Based on the title, it seemed logical to start off with the article "Reading and Learning Strategies: Recommendations for the Twenty-First Century" by Michele L. Simpson, Norman A. Stahl, and Michelle Anderson Francis.* Teachers, don't fall off your chairs when I tell you that Simpson, Stahl, and Anderson Francis suggest that active learning is critical for developmental students. They also say that students will acheive more when they transfer their study skills across disciplines, learning a variety of strategies and how to determine which strategy should be applied to the tasks they will face in other classes (14).

Something that I suspected that was confirmed in this article was about students' beliefs about the learning process, including studying, when they got to college: "...it is not atypical for college freshmen to believe that learning should be easy, completed quickly (i.e., the night before in a cramming session), and should happen to them because of what others do for them (i.e., the professor did not teach me how to solve that problem)" (18). The writers then posit that the most successful students know that the responsibility for their learning lies with themselves and are able to apply useful strategies (18).

Okay, got it. If I can help students to understand that learning new concepts (or, in the case of grammar, old concepts that they didn't get the first or second (third?!) time) can be difficult and therefore requires time and commitment on their parts, that's useful.

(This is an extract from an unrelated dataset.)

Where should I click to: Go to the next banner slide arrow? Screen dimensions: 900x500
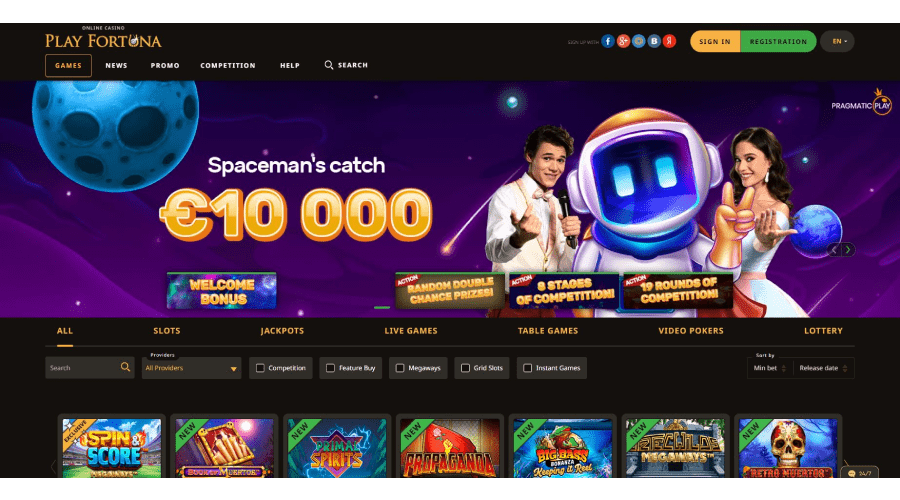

The authors also suggest that instructors learn what is happening in the curriculum of other disciplines and to "...teach students to be cue seekers who understand the language and metalanguage of the college curriculum" (20). Okay, so how? Perhaps, as the authors' suggest, by helping students learn how to interpret syllabi and interact professionally with instructors during office hours and how to analyze test questions in other courses to determine how to best answer those questions (20).

Ultimately, we do our best as instructors when we learn about the particular needs of the students who are in our classrooms and, based on that information, change how we deliver the material (25). Monitoring what our students are learning throughout the semester is important, too. The authors suggest that students could write about their own experiences with education at the start of the semester and continue to reflect on their college coursework in journals throughout the rest of the semester (26).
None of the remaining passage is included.